_Task prompt:_ Print each of the entries exactly, leaving nothing out.

_Records supplied:_
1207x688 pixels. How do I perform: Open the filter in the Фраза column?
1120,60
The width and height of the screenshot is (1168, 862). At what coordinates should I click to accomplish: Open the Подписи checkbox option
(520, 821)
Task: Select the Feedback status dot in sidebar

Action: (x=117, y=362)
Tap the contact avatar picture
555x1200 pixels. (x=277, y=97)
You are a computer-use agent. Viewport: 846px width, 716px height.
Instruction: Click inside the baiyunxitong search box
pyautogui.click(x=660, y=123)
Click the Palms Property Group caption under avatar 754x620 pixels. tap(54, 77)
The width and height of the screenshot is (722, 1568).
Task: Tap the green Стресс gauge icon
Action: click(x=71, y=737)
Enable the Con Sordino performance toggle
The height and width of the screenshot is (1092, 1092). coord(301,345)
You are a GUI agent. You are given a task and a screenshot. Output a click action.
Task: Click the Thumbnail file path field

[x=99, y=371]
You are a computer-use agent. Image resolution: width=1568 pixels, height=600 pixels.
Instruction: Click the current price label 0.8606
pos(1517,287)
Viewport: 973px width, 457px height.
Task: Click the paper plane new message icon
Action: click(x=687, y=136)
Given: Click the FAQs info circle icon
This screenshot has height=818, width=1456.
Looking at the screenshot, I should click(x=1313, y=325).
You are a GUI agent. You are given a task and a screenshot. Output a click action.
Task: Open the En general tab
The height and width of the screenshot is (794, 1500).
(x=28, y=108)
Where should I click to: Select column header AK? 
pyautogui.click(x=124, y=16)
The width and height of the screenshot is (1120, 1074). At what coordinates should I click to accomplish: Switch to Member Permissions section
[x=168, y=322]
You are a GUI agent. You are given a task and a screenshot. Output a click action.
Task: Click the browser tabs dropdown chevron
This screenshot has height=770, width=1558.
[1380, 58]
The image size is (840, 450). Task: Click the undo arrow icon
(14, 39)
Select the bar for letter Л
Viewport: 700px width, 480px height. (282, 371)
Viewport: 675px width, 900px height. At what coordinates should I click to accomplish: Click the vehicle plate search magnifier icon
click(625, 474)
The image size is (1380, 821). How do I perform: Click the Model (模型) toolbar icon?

_Output for this task:_
1207x688 pixels. How do I perform: Open the filter in the Фраза column?
1120,60
The width and height of the screenshot is (1168, 862). At what coordinates should I click to accomplish: Open the Подписи checkbox option
(520, 821)
Task: Select the Feedback status dot in sidebar

Action: (x=117, y=362)
Tap the contact avatar picture
555x1200 pixels. (x=277, y=97)
You are a computer-use agent. Viewport: 846px width, 716px height.
Instruction: Click inside the baiyunxitong search box
pyautogui.click(x=660, y=123)
Click the Palms Property Group caption under avatar 754x620 pixels. tap(54, 77)
The width and height of the screenshot is (722, 1568).
Task: Tap the green Стресс gauge icon
Action: click(x=71, y=737)
Enable the Con Sordino performance toggle
The height and width of the screenshot is (1092, 1092). coord(301,345)
You are a GUI agent. You are given a task and a screenshot. Output a click action.
Task: Click the Thumbnail file path field

[x=99, y=371]
You are a computer-use agent. Image resolution: width=1568 pixels, height=600 pixels.
Instruction: Click the current price label 0.8606
pos(1517,287)
Viewport: 973px width, 457px height.
Task: Click the paper plane new message icon
Action: click(x=687, y=136)
Given: Click the FAQs info circle icon
This screenshot has height=818, width=1456.
Looking at the screenshot, I should click(x=1313, y=325).
You are a GUI agent. You are given a task and a screenshot. Output a click action.
Task: Open the En general tab
The height and width of the screenshot is (794, 1500).
(x=28, y=108)
Where should I click to: Select column header AK? 
pyautogui.click(x=124, y=16)
The width and height of the screenshot is (1120, 1074). At what coordinates should I click to accomplish: Switch to Member Permissions section
[x=168, y=322]
You are a GUI agent. You are given a task and a screenshot. Output a click action.
Task: Click the browser tabs dropdown chevron
This screenshot has height=770, width=1558.
[1380, 58]
The image size is (840, 450). Task: Click the undo arrow icon
(14, 39)
Select the bar for letter Л
Viewport: 700px width, 480px height. (282, 371)
Viewport: 675px width, 900px height. At what coordinates should I click to accomplish: Click the vehicle plate search magnifier icon
click(625, 474)
The image size is (1380, 821). How do I perform: Click the Model (模型) toolbar icon?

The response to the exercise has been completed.